The S&P500 started to drop only on Feb 20 2020, and the Nikkei 225 and the FTSE 100 on Feb 21 2020. Yet as early as Jan 120, COVID-19 was reported in Hong Kong, South Korea, and Japan. Their citizens already wore masks in response, and masks' prices were gouged. Why didn't North American stocks ebb, at least a whit, in response earlier than Feb 20 2020?
As at Feb 20 2020, commercial flights weren't suspended, and airports didn't screen or monitor arrivers. I know hindsight is 20/20, but doubtless airline passengers would spread COVID-19 worldwide from China. I agree that the extent of the spread was uncertain, but why wasn't the unquestionable existence of transmission priced in?
Doesn't this lag contradict the semi-strong form of the EMH? I quote Zvi Bodie, Alex Kane, Alan J. Marcus's Investments (2018 11 edn). p 338.

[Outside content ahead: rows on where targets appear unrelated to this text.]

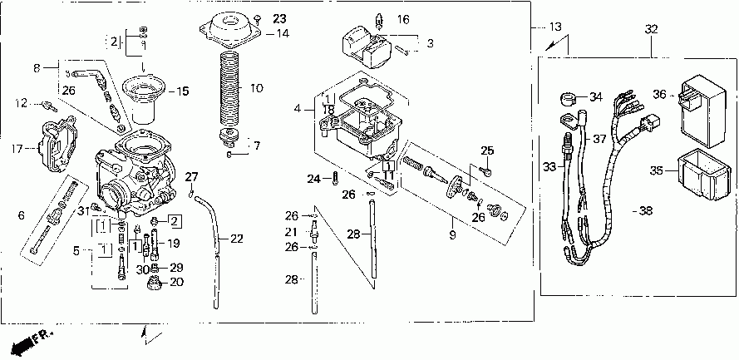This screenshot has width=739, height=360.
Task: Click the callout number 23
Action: click(278, 18)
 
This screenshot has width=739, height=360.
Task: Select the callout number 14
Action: click(283, 34)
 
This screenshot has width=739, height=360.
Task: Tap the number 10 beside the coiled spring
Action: click(256, 87)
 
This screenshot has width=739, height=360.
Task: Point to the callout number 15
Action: click(184, 91)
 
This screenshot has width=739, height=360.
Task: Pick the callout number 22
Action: click(237, 239)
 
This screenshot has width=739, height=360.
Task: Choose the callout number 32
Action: click(651, 29)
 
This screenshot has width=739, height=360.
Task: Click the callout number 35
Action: click(655, 171)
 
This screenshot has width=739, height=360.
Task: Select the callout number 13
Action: click(556, 27)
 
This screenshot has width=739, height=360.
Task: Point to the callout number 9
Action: click(453, 224)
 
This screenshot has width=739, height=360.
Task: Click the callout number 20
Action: click(176, 283)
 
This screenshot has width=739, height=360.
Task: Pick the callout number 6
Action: click(20, 215)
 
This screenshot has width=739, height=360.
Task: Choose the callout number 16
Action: click(403, 18)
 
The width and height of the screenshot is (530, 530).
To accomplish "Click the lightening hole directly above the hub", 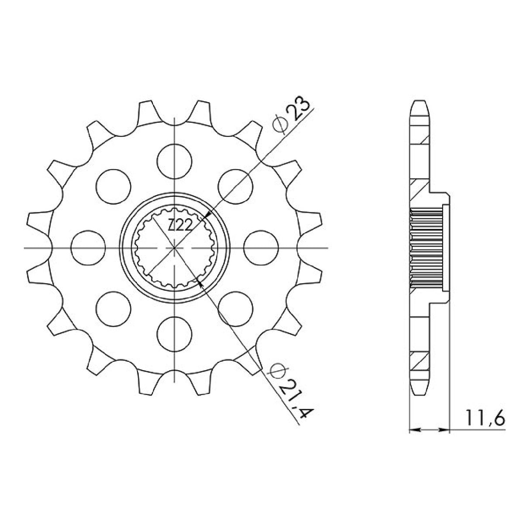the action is pyautogui.click(x=174, y=161).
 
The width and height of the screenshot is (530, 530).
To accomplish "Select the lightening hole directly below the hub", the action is pyautogui.click(x=174, y=334).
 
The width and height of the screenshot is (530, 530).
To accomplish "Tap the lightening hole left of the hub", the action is pyautogui.click(x=88, y=248).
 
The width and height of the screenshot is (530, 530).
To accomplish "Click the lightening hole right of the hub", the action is pyautogui.click(x=261, y=248).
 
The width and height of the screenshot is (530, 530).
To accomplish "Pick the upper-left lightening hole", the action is pyautogui.click(x=114, y=186).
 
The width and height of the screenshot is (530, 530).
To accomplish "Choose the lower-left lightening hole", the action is pyautogui.click(x=114, y=309).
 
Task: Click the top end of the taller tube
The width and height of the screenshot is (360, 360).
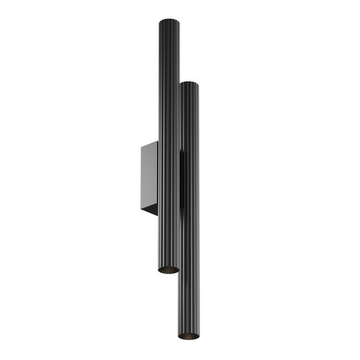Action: tap(168, 21)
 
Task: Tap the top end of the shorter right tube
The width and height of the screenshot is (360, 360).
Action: tap(190, 84)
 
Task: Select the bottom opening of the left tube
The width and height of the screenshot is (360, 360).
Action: tap(168, 269)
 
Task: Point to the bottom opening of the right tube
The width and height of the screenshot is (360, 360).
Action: tap(189, 335)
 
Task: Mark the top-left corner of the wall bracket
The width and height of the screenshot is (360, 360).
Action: tap(141, 146)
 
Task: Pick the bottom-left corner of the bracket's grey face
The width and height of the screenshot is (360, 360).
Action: tap(141, 206)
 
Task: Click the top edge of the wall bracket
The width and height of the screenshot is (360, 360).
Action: tap(150, 142)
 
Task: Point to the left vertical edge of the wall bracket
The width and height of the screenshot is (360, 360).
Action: tap(141, 176)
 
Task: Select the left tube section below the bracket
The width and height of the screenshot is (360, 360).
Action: tap(168, 241)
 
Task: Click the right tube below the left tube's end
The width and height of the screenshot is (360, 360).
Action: tap(189, 303)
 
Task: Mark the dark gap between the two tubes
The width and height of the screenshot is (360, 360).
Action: tap(181, 179)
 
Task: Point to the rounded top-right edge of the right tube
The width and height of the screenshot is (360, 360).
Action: tap(198, 86)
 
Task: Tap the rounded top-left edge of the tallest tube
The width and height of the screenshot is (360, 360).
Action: tap(160, 23)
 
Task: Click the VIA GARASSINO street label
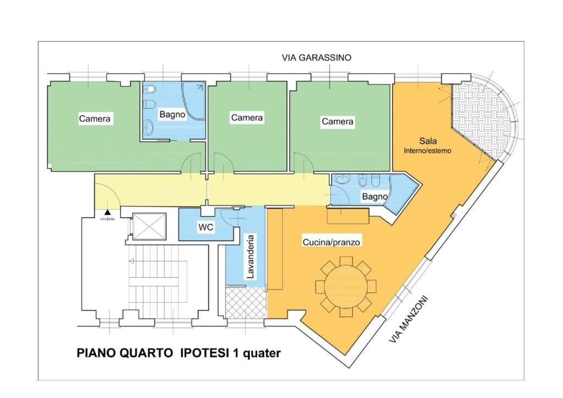pyautogui.click(x=316, y=57)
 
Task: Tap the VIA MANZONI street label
pyautogui.click(x=409, y=319)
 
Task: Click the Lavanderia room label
pyautogui.click(x=250, y=257)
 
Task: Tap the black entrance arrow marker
pyautogui.click(x=107, y=211)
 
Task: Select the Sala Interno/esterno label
pyautogui.click(x=428, y=145)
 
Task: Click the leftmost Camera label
pyautogui.click(x=95, y=118)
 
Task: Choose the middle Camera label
pyautogui.click(x=247, y=118)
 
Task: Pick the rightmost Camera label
pyautogui.click(x=338, y=121)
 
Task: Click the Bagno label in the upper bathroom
pyautogui.click(x=172, y=114)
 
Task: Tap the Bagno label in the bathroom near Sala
pyautogui.click(x=374, y=196)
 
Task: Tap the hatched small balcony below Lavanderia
pyautogui.click(x=246, y=302)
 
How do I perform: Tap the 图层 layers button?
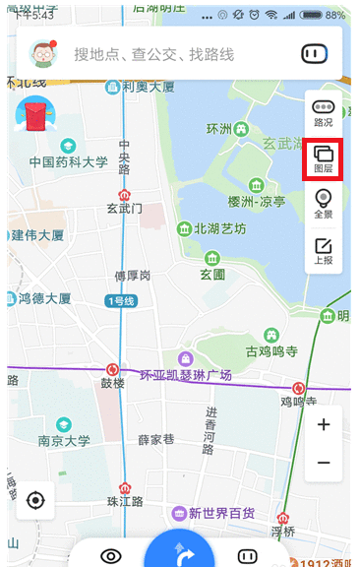click(324, 158)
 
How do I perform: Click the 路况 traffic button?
click(324, 112)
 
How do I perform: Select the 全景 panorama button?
click(324, 204)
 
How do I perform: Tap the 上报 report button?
click(324, 251)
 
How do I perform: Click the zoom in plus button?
click(324, 425)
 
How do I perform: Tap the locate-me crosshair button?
click(35, 500)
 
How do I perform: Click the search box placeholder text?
click(153, 54)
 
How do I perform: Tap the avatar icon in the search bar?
click(42, 53)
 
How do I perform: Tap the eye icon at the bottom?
click(110, 556)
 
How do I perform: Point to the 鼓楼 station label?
click(113, 383)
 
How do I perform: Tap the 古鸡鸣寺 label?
click(271, 350)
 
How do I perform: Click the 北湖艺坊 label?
click(220, 229)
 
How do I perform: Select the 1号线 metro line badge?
click(121, 300)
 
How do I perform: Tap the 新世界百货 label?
click(221, 513)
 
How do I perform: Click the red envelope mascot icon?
click(35, 116)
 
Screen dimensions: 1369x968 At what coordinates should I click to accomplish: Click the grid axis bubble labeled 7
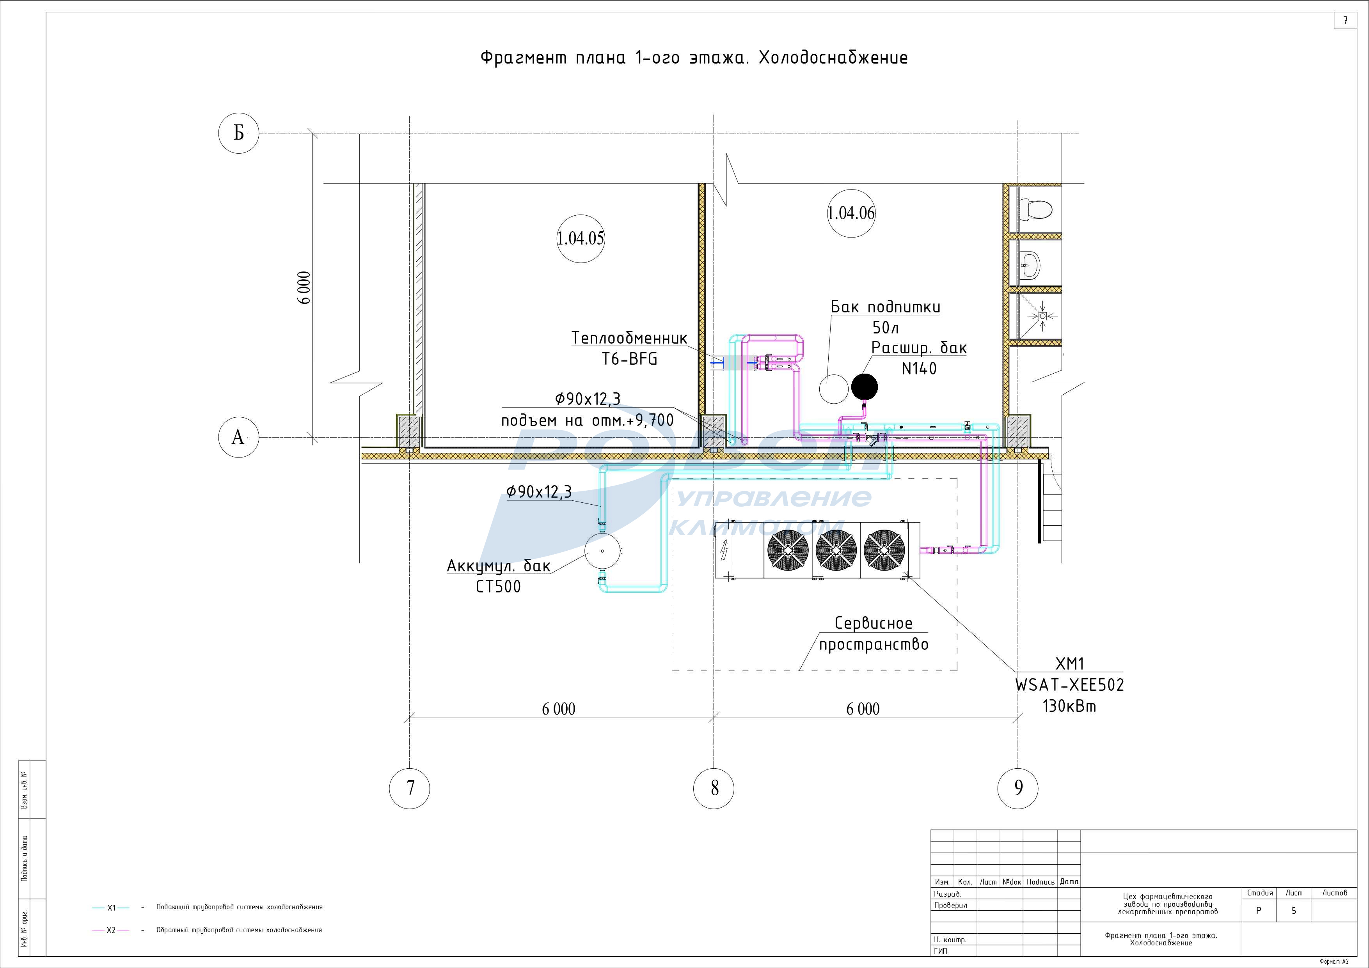[410, 788]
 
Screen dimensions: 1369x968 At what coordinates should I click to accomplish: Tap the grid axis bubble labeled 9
[1018, 788]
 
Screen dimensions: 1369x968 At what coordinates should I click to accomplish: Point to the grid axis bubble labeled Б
[238, 133]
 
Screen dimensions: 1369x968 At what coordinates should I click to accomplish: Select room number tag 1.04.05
[581, 238]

The semistrong-form hypothesis states that all publicly available information regarding the prospects of a firm must be reflected already in the stock price. Such information includes, in addition to past prices, fundamental data on the firm’s product line, quality of management, balance sheet composition, patents held, earnings forecasts, and accounting practices. Again, if investors have access to such information from publicly available sources, one would expect it to be reflected in stock prices.